Records for the task:

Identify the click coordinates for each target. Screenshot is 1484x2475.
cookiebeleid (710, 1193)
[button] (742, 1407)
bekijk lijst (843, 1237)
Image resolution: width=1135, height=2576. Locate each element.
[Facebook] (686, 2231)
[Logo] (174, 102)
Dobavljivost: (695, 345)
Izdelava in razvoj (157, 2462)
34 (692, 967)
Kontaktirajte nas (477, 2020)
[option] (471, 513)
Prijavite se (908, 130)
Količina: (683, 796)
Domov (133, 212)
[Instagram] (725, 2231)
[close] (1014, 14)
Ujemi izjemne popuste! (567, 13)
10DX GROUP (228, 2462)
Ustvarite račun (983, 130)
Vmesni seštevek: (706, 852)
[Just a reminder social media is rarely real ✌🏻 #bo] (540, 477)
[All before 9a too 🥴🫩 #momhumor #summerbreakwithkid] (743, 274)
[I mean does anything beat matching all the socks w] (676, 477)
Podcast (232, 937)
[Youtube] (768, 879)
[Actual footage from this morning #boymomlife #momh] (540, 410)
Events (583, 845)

Description of the task: Check the data for the word "each" and pull out the lines that have it.

Finished exercise:
Identify the click coordinates for each target. Screenshot is 1484x2475.
Image resolution: width=1135, height=2576. Locate each element.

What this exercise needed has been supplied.